Pérez Jiménez solía llamar por diminutivos a sus cercanos colaboradores, algo que manejaba como un código de confianza. Por esos días, en la memoria del terror estaba aún fresca la desaparición de siete sicilianos de una pensión de Caracas, que equivocadamente se habían aventurado en una secreta conspiración para asesinarlo. Una aventura que nació a instancias de un interesado que necesitaba unos chivos expiatorios para crear una amenaza, y congraciarse abortando el complot. A los italianos les prometieron cien mil bolívares que nadie les dio, porque los muertos no cobran.

Consciente de lo delicado del tema Estrada apuró la pregunta: “General quería preguntarle que decidió sobre la solicitud de ingreso de ciudadanos chinos”.

“Usted sabe Pedrito, que ni chinos, ni árabes –respondió y luego agregó-: “Esa gente no entra aquí, sabe que los chinos comen cualquier vaina que se mueva, y no se integran como el europeo, son una raza aparte, y aunque parezca habladera de pendejadas, usted sabe lo que dicen, que nadie ha visto nunca un entierro de chino.

Estrada escuchó la negativa con una sonrisa franca y apacible. “Esos chinos algún día le van a echar una vaina al mundo, y agregó, deje el tema de los extranjeros en manos de Laureanito (Laureano Vallenilla-Lanz, ministro del Interior), a menos que alguno quiera venir a matarme”. Era una mañana del mes de noviembre de 1955.

Wuhan es una de esas ciudades desconocidas, sin rostro. Casi aislada culturalmente. Ninguno de sus habitantes ha visto jamás un negro en persona.
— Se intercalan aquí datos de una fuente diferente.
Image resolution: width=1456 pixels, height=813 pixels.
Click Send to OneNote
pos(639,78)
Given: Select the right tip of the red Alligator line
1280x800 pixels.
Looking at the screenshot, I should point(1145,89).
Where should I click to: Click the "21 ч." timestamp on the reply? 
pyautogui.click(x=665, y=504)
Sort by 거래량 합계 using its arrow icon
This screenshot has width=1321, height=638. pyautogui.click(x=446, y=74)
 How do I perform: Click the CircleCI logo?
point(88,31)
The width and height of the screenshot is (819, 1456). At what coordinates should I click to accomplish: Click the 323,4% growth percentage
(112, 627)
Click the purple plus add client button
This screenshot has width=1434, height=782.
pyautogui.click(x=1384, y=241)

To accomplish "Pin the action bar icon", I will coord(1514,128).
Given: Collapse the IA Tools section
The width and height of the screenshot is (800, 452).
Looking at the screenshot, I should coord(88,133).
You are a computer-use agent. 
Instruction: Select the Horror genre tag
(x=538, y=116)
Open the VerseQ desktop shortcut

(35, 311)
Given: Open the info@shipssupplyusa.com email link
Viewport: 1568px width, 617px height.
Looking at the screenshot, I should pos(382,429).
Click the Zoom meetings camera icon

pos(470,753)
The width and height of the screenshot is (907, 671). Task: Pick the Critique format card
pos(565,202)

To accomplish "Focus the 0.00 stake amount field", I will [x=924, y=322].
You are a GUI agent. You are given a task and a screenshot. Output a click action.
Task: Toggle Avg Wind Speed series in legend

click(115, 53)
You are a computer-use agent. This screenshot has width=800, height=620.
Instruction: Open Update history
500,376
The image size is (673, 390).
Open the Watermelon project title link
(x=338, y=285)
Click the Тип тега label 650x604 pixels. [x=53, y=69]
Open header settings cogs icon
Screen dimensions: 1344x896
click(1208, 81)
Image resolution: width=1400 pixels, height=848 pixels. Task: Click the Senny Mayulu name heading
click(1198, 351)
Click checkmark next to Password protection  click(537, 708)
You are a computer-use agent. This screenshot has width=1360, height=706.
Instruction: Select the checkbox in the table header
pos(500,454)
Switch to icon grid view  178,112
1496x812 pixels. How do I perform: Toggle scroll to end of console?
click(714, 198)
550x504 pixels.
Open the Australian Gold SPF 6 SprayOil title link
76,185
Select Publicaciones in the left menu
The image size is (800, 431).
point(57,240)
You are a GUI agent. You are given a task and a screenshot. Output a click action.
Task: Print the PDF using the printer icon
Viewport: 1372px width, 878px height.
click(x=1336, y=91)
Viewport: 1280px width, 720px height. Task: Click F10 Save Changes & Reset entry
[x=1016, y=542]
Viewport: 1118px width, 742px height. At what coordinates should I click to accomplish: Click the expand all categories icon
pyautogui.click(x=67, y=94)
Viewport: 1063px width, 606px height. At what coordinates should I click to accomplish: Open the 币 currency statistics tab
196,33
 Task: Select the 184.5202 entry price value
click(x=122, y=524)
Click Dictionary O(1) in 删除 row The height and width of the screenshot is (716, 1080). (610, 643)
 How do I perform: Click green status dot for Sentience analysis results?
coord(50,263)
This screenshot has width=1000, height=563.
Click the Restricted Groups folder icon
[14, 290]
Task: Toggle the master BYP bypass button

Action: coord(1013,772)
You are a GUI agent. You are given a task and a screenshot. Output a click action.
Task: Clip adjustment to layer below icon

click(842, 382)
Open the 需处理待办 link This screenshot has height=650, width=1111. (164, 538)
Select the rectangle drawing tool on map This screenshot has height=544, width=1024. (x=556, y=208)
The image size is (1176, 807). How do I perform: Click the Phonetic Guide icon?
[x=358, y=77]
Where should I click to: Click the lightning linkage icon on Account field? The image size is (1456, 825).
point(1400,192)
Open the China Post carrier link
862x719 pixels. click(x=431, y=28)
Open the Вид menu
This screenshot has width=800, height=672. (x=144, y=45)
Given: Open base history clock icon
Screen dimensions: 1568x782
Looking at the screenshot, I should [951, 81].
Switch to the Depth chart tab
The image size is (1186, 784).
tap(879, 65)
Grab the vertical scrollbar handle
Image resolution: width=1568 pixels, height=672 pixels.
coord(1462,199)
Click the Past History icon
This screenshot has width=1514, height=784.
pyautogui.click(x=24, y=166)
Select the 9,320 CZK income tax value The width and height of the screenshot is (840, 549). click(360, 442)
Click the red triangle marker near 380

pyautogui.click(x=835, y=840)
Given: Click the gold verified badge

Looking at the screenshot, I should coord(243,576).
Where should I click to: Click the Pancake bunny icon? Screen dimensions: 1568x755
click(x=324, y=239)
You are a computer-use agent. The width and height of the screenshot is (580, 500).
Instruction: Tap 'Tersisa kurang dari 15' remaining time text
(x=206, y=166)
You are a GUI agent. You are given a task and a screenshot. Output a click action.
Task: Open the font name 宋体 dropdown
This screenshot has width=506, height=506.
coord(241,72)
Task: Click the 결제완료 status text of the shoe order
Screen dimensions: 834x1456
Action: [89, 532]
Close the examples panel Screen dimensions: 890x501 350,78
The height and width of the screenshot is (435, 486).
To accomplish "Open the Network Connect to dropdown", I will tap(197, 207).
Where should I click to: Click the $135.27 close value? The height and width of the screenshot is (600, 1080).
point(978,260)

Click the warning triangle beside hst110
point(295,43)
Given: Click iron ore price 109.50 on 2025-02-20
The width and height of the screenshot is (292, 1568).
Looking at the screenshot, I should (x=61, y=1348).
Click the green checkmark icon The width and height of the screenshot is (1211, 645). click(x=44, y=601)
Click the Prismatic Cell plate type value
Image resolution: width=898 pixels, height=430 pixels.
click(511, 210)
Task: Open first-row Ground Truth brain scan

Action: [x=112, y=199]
Nada memorable ha pasado allá porque ni siquiera aparece en el Almanaque Mundial. Nadie se habría enterado jamás de su existencia si en el pasado mes de diciembre no se convierte en el epicentro del Coronavirus que empieza como una gripe, causa fiebre y neumonía. Un virus mortal que entró en el cuerpo de un hombre después de que éste consumiera carne de una culebra infectada tras ser mordida por un murciélago portador del virus. Ahora es transmisible de humano a humano. A partir de ese momento China se ha declarado en emergencia y la comunidad internacional en alerta.

Wuhan ha sido aislada, 80 muertos y 2.500 infectados. Nadie entra ni sale de esa ciudad de casi 12 millones de habitantes, el mercado de carnes exóticas ha sido clausurado, el resto de los países temen a su peor enemigo ese que no se ve, es silencioso e invisible y que puede volar por los aires de un Continente a otro, el mundo teme una nueva peste. Es el mes de enero de 2020.